La sensación es... si hay alguien que no lo haya sentido, intentaré explicarla: una mezcla de miedo, vergüenza, irritación (más bien cabreo) e impotencia... o algo así. Dan ganas de contestarle “¿y tú qué miras?”, como cuando tenías ocho años, pero claro, esto te haría quedar peor. O de plantarte delante y mirar fijamente, a ver quién aguanta más. O de preguntarle “disculpe señora, ¿hay algo en mi que le cause sorpresa?”, pero sospecho que no serían capaces de responder, incluso dudo de que sepan hablar. Aún peor es cuando el ultracuerpo es una niña o un niño: “ya lo han captado, está perdido”, piensas, ya es uno de ellos...

¿Qué hacer ante estos bichos? Buf, si yo lo supiera.... hay quienes bajan la mirada, con culpa inexplicable, pues tienen la culpa bien aprendida. Otros miran hacia otro lado, silbando, cantando, como si no hubieran visto al inhumano ultracuerpo, como quien canta para ahuyentar el miedo... yo intento sostenerles la mirada sin detenerme, todo el rato que sea posible, endureciendo mi gesto, imitándole, como en el “juego del gallina” en el que se retan dos coches frente a frente: a veces funciona, y el inhumano desvía la suya, o tose y hace como que no miraba: ¡Victoria! ¡Lo hemos aniquilado, el demonio ha salido de su alma!
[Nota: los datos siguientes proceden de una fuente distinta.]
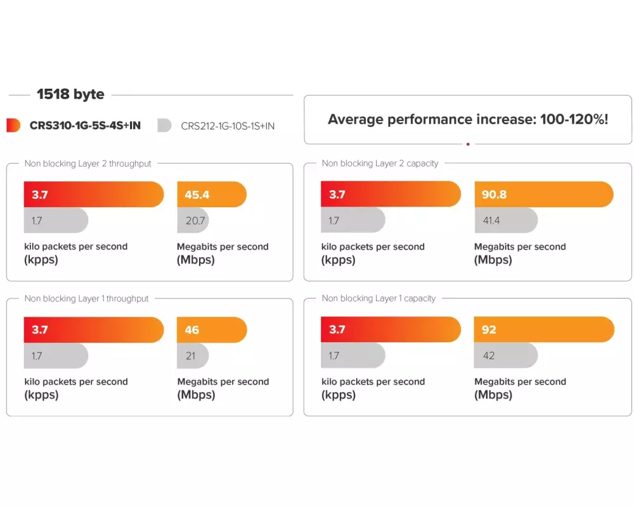Click the Non blocking Layer 1 capacity title
Viewport: 634px width, 507px height.
pos(378,298)
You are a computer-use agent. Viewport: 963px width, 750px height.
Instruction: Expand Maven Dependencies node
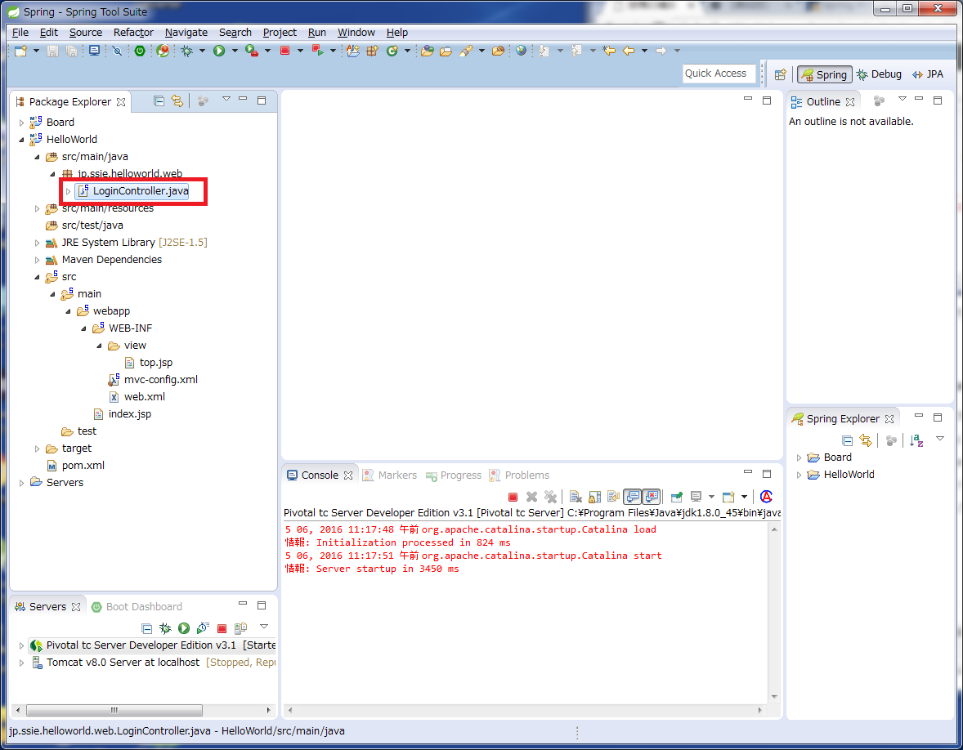coord(38,260)
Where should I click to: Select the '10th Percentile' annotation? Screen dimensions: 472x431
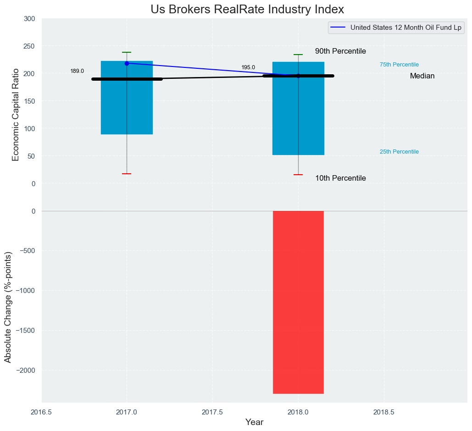[x=340, y=178]
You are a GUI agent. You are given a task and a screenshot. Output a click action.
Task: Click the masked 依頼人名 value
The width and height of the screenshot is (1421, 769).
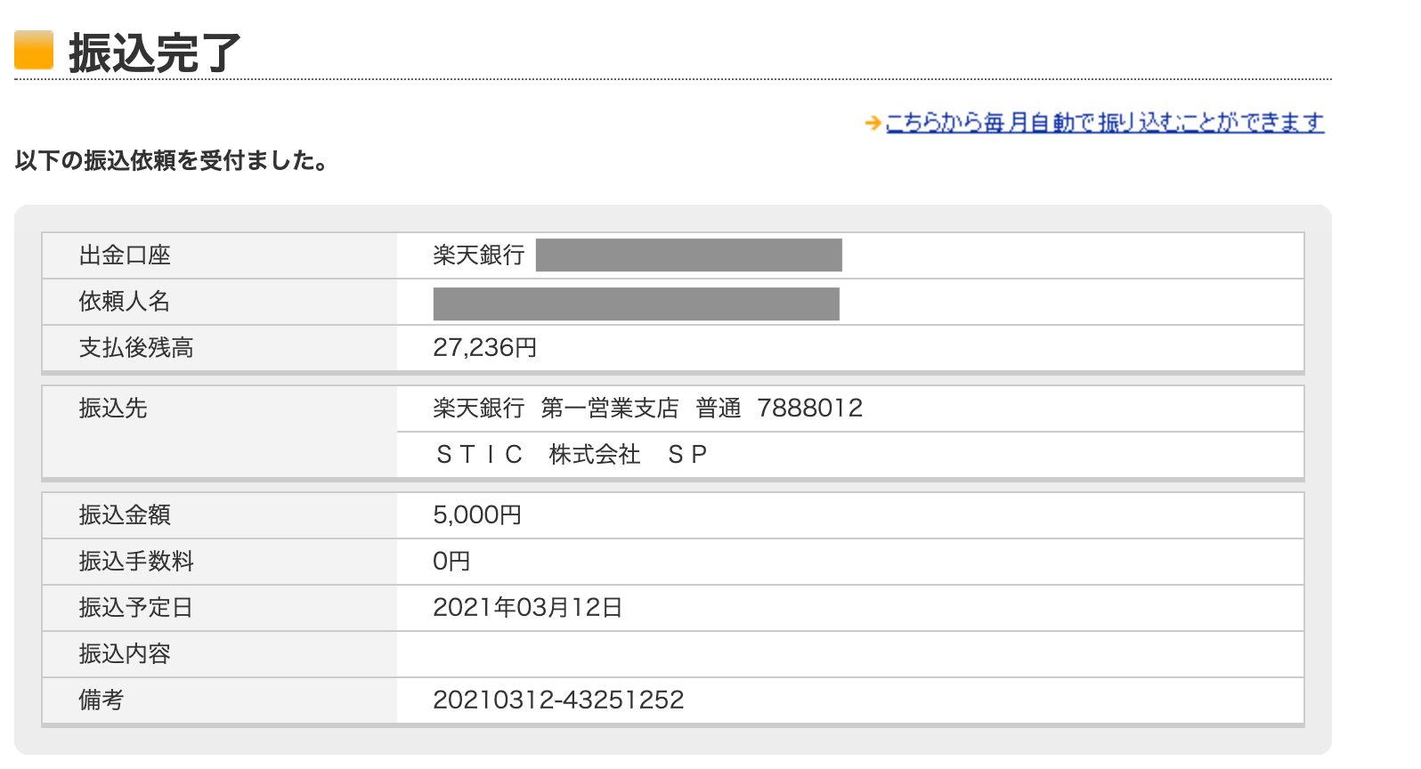[637, 304]
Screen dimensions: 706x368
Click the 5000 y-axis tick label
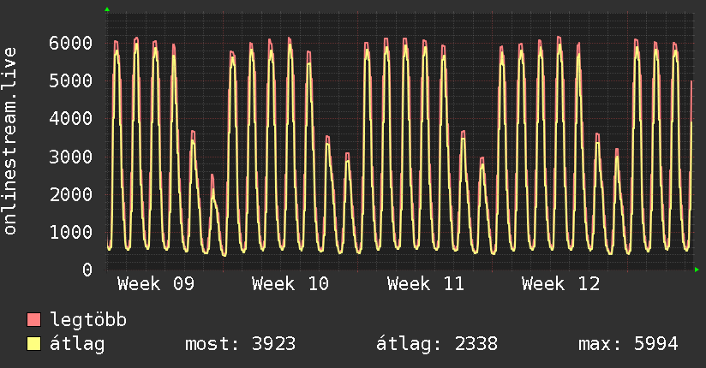click(70, 81)
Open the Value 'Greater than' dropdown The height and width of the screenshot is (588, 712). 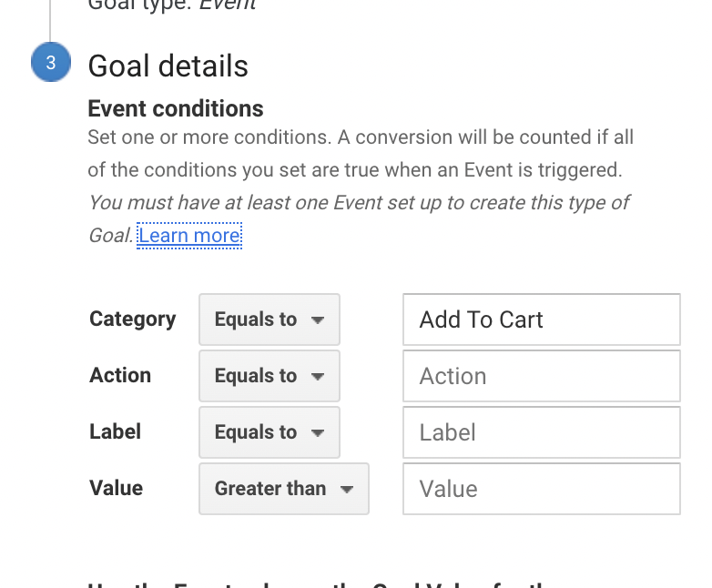point(284,489)
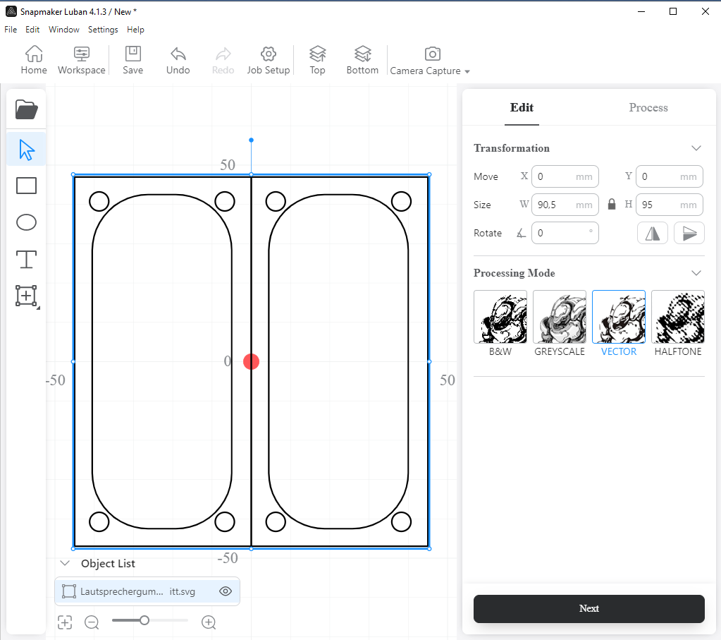Edit the rotation angle input field
The image size is (721, 640).
pos(565,232)
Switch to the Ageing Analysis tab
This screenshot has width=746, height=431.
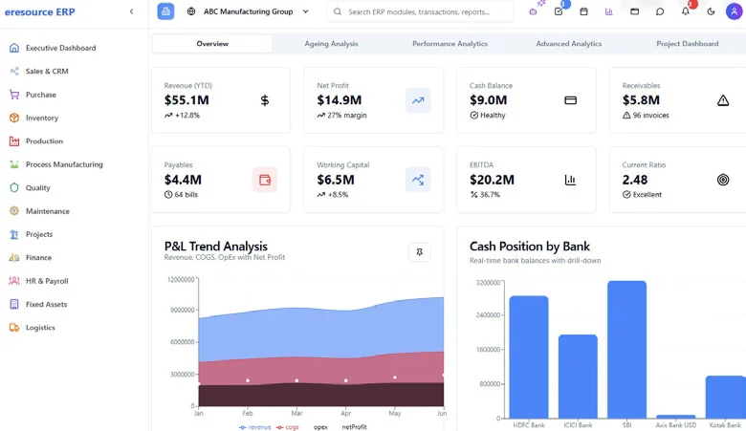331,44
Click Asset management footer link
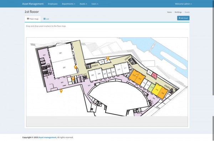214x141 pixels. [47, 137]
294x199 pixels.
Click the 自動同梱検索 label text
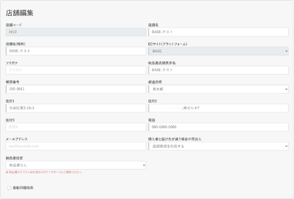23,188
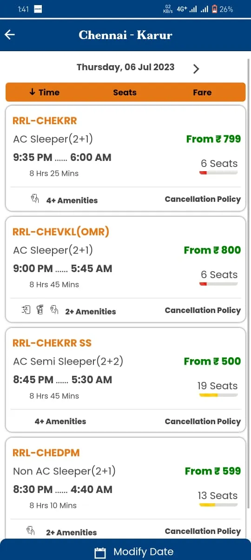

El problema se plantea si la contra-estrategia no funciona, cuando el engendro sostiene la suya, con el gesto aún más duro. Ahí ya depende de tu fuerza, amigo: si eres capaz, sigue, concéntrate, acaba con él... yo debo reconocer que no puedo, si me aguantan un rato largo (son unos segundos en tiempo físico, pero eones en tiempo mental) me vengo abajo, me han vencido, ellos sí que son de otro planeta donde el respeto no existe, y me han tumbado.

Peor aún: el bicharraco es un niño, le sostienes la mirada, y contraataca con expresión de odio terrible, sin ceder nunca: es el horror, estamos todos condenados... ¡¡¡¡¡aaaaayyyyyyyyy!!!!!